Some of these claims were exacerbated by the fact that the Willow Curve was touted as “clinically proven.” The Commission maintains that the Willow Curve team can’t provide scientific justification for its claims. “When LLLT sellers say their devices will relieve pain, they’d better have the scientific proof to back it up,” the FTC’s press release threatens.

Moreover, the Commission claims, the Willow Curve companies “represented … that [the] FDA reviewed, registered, accredited, certified, approved, or cleared Willow Curve” for several therapies.
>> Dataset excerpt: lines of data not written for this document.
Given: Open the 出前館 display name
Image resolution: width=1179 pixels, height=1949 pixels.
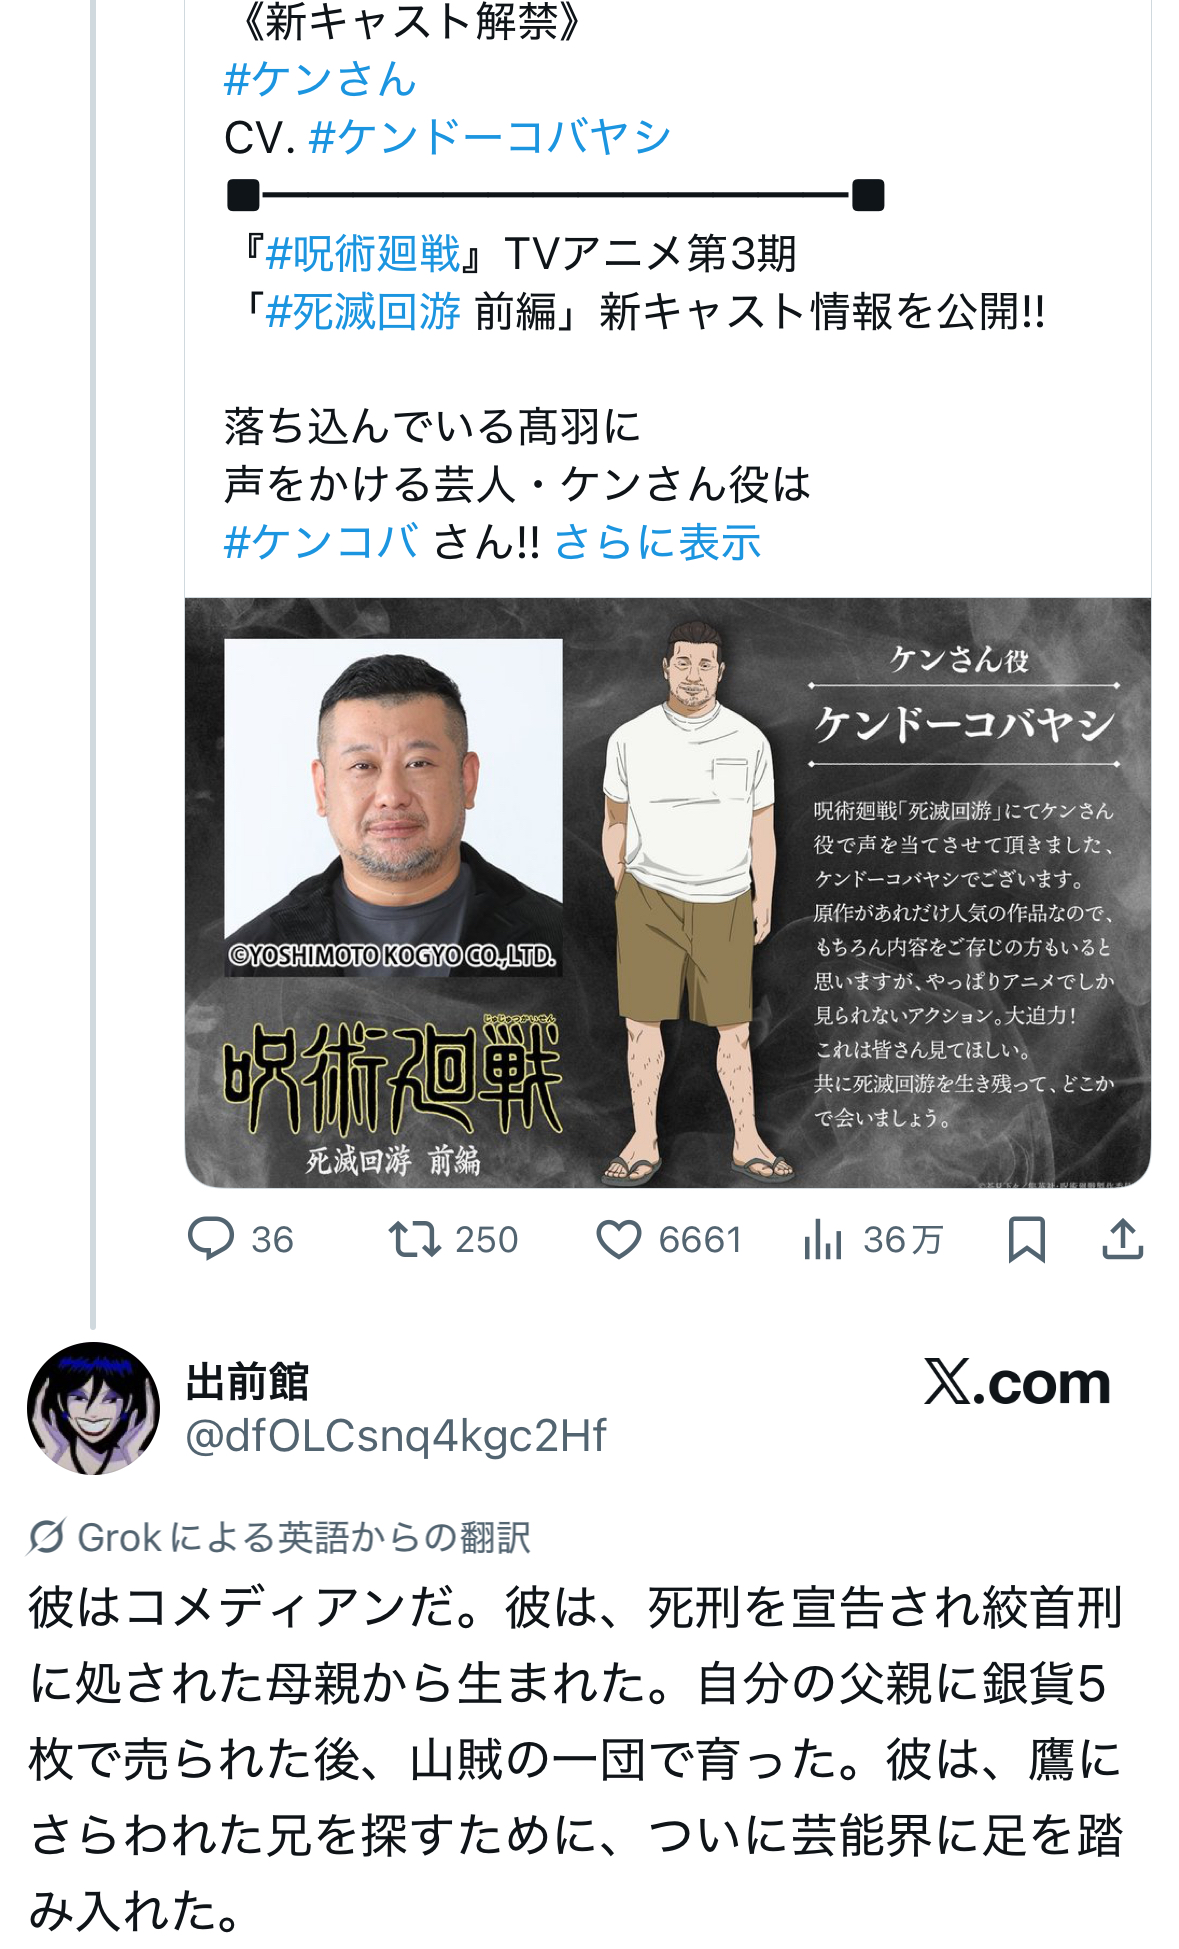Looking at the screenshot, I should [247, 1382].
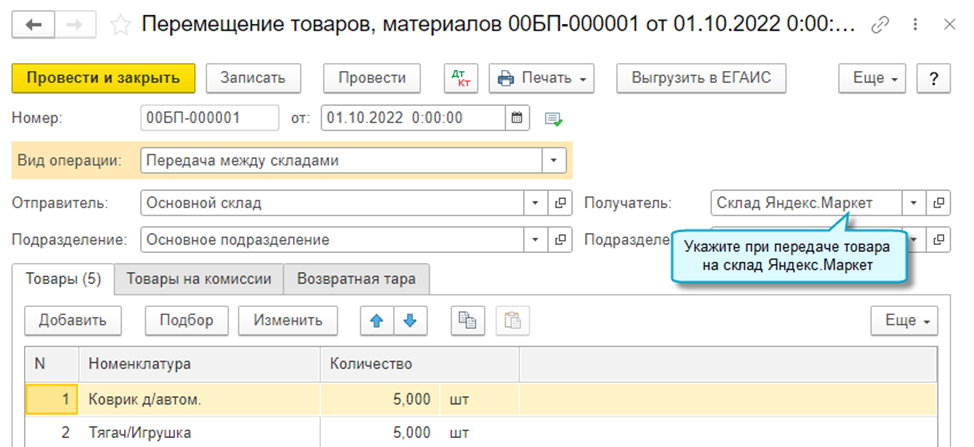Image resolution: width=974 pixels, height=447 pixels.
Task: Open Отправитель warehouse form icon
Action: click(560, 203)
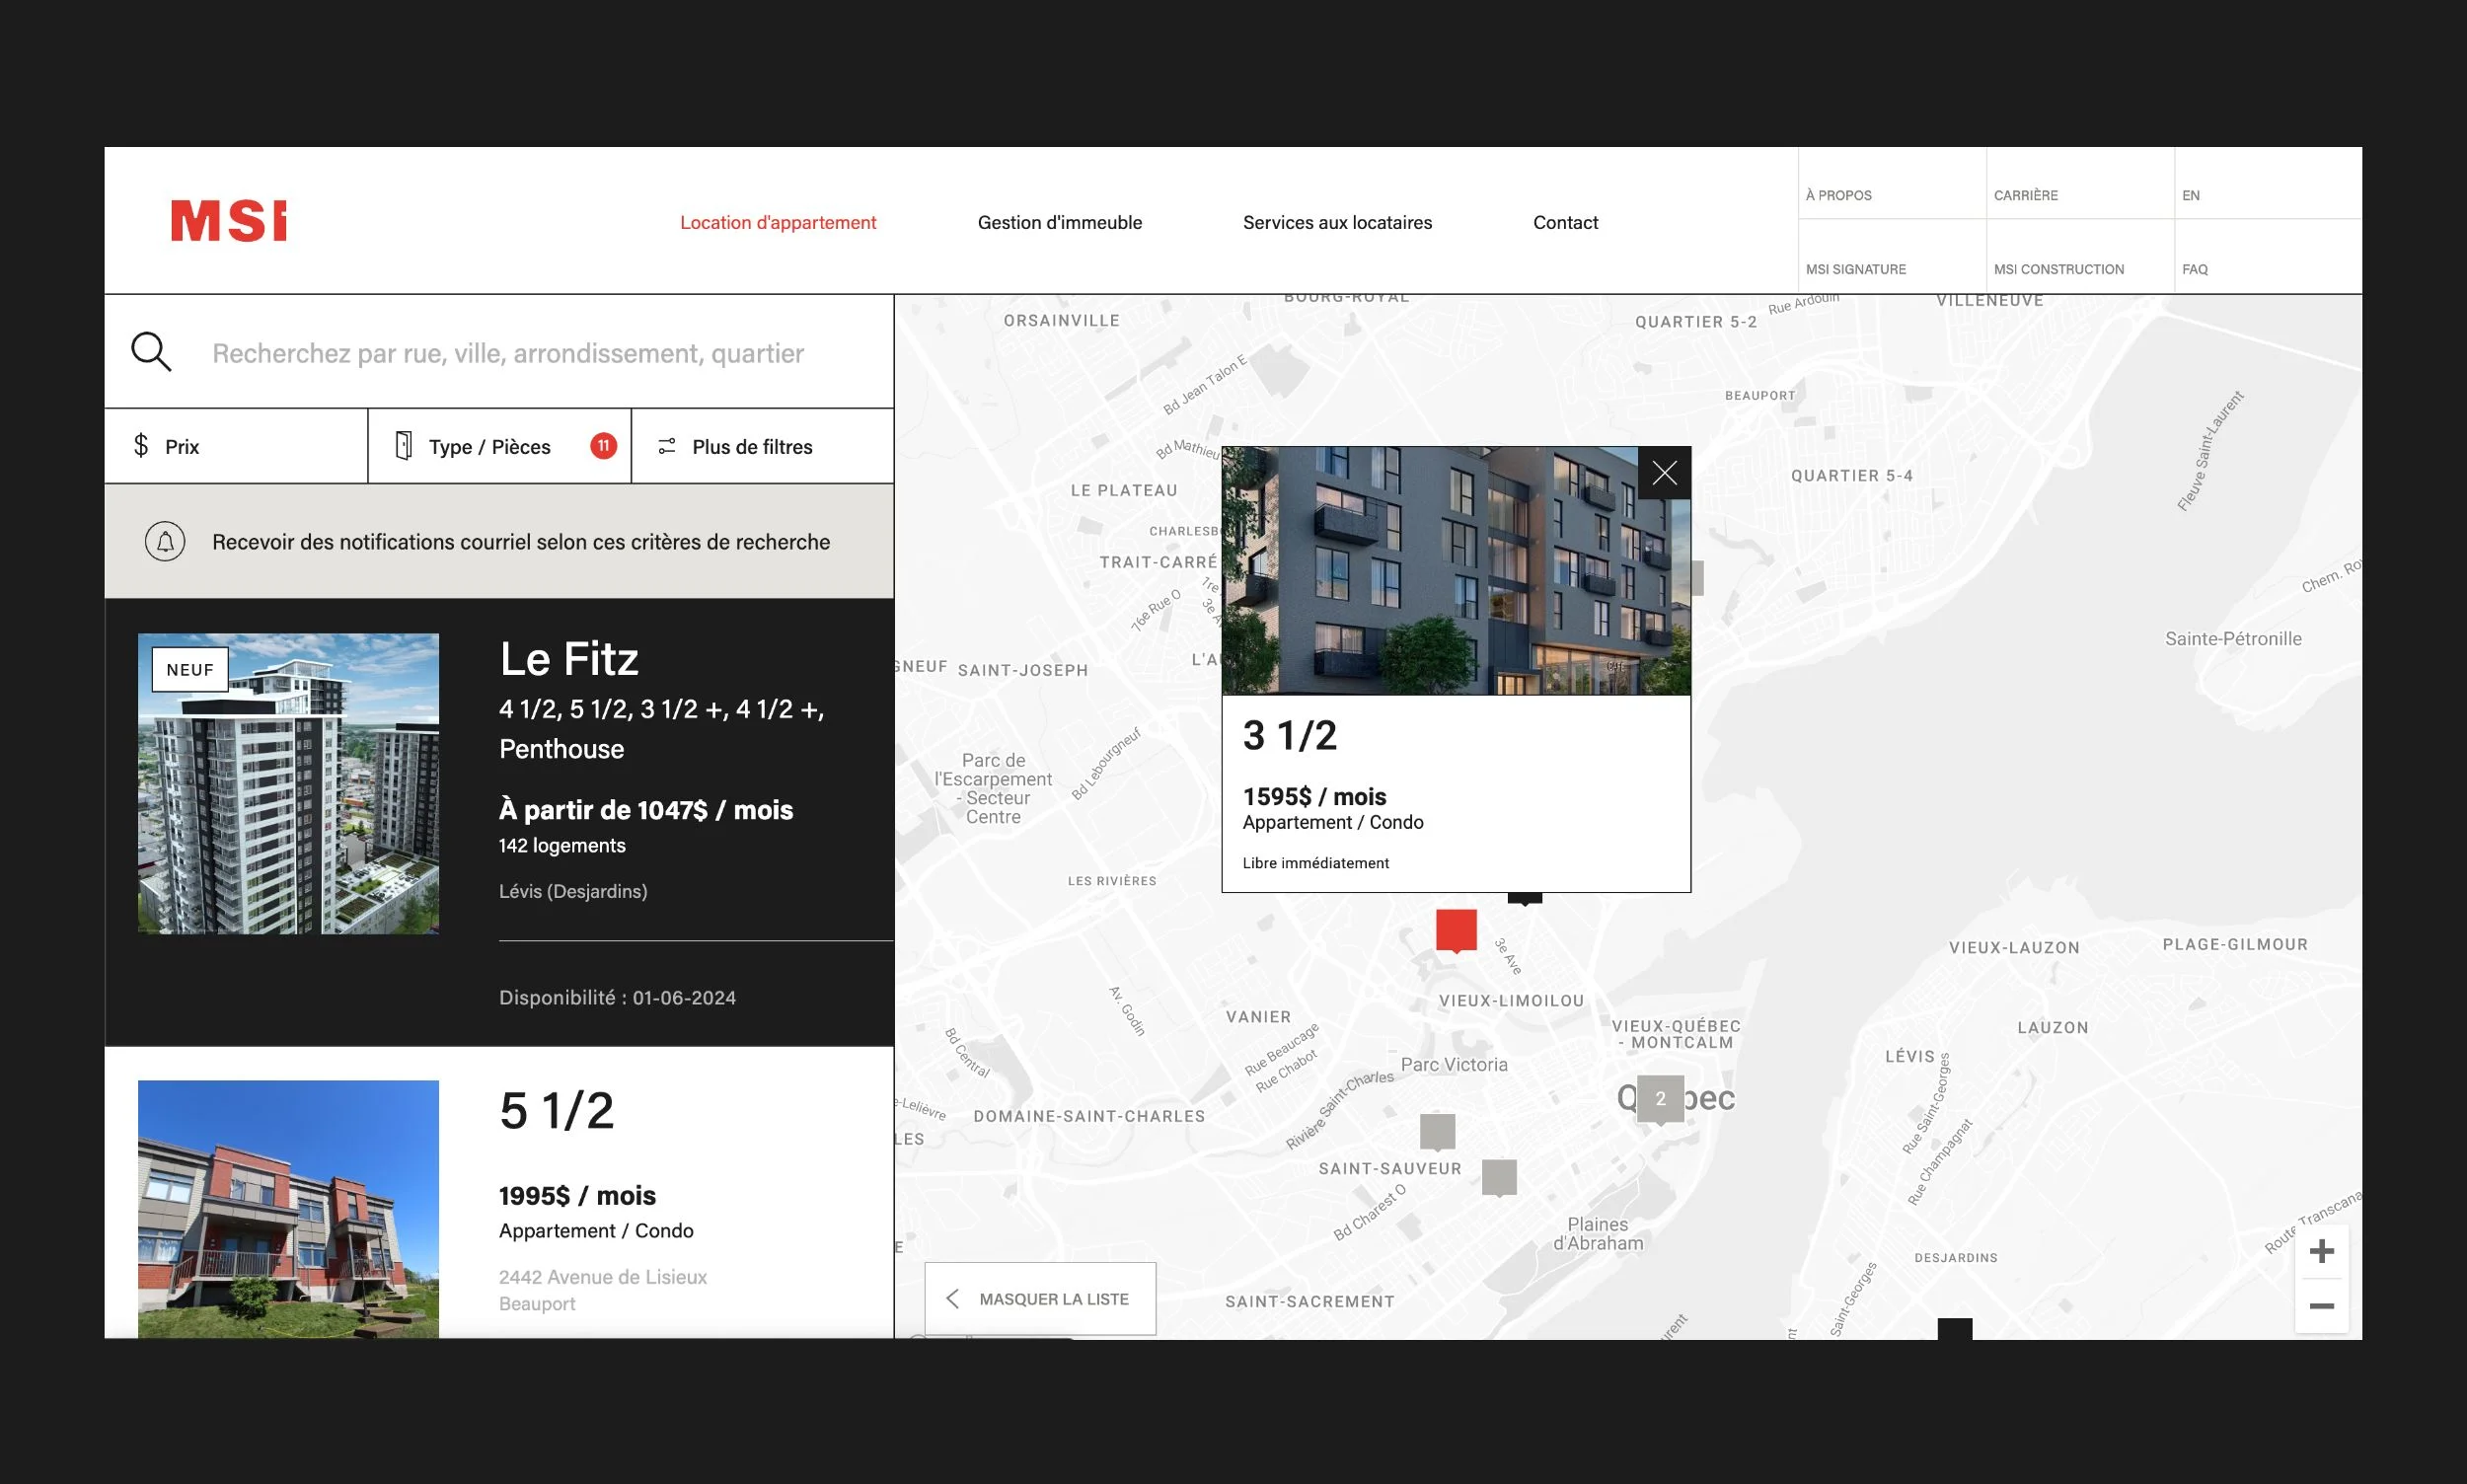Select gray map marker near Saint-Sauveur

click(x=1437, y=1131)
That validation simply does not exist, the Commission claims.

In the face of these allegations, Willow Curve settled with the FTC, accepting an injunction prohibiting further deceptive practices and a $22 million judgment.

FTC Promotes ‘Made in the USA’ Guidance to a Rule

Civil penalties now in play when advertisers fall afoul of the flag

Ad Men vs. Predator

Back in 1997, the FTC issued its “Enforcement Policy Statement on U.S. Origin Claims,” and its outlines have shaped the fate of “Made in the USA” claims ever since.

In case you missed it, the original guidance works like this:

Advertisers and marketers cannot make unqualified Made in the USA claims unless the final assembly or processing of the product occurs in the United States, all significant processing that goes into the product occurs in the United States, and all (or virtually all) ingredients or components of the product are made and sourced in the United States.

Of course, we’ve covered the application of this guidance multiple times — here, here, here, also here and don’t forget about here. You know what? Forget it, here’s an exhaustive search.

There are so many of these dustups that it feels as if the guidance were invisible — an immense beast of prey that is able to strike again and again simply because it doesn’t make any noise. It’s been lurking in the thickets of advertising regulation for more than 20 years, and people keep getting mauled by it.

The Takeaway

Having covered so many of these Made in the USA disputes, it’s hard for us to come up with a novel spin for the takeaway. Something akin to “follow the FTC guidance” is what it always seems to boil down to. But, bless the Commission, it made our job easier this time around.

Just a few days ago, the FTC issued a notice of proposed rule-making for the original enforcement policy guidance. And while the thrust of the policy remains, civil penalties will now be directly provided for in the rule. The FTC Act limits both the Commission’s rule-making and civil penalty authority, but both become possible where regulations are needed to counter a deceptive or unfair practice that the Commission can establish as pervasive.

The new rule is a product of recent activity at the Commission — back in September of last year, the FTC put together a Made in the USA workshop (you can watch it here). A staff report on the workshop was issued in the same release announcing the new rule, and it documents what the Commission sees as the long-standing prevalence of deceptive Made in the USA claims. And the comment period is about to open, so weigh in if you want a say in how the rule develops (or whether it changes at all).

Supplement Producer Suffers Vague-aries

Elderberry syrup maker sets off COVID alarms at NAD

Your Mother Was a Hamster …

We’re dating ourselves once more. But perhaps Monty Python and the Holy Grail is an evergreen classic?

In any case, ever since we first saw the classic historical spoof, we’ve puzzled over one of the most quoted lines in the movie: when John Cleese, playing an insulting French knight, tells Graham Chapman’s King Arthur that his “father smelled of elderberries.”

“What did that even mean?” our teenage selves asked.

Luckily, one of the joys of this blog is the research into random facts we never thought we’d need to know.

Apparently, elderberries — genus sambucus — stink. So that’s straightforward enough. Beyond that, it’s an interesting plant — its juice is used to create deep purple dyes. And while the plant is toxic, parts of it can be cooked and brewed into tea, cordials and medicinal products.

We’re sure you know where we’re headed with this.

Il Mar, Il Suol

Introducing Provezza Laboratories, producers of Provezza Elderberry Syrup. Unlike the Pythons, these people are serious about elderberries. Maintaining that “not all elderberries are created equal,” the company’s founder gets her elderberries “handpicked” from “ancient” farms in Italy. It’s an artisanal touch that goes hand in hand with the company’s earthy, sun-kissed lifestyle brand.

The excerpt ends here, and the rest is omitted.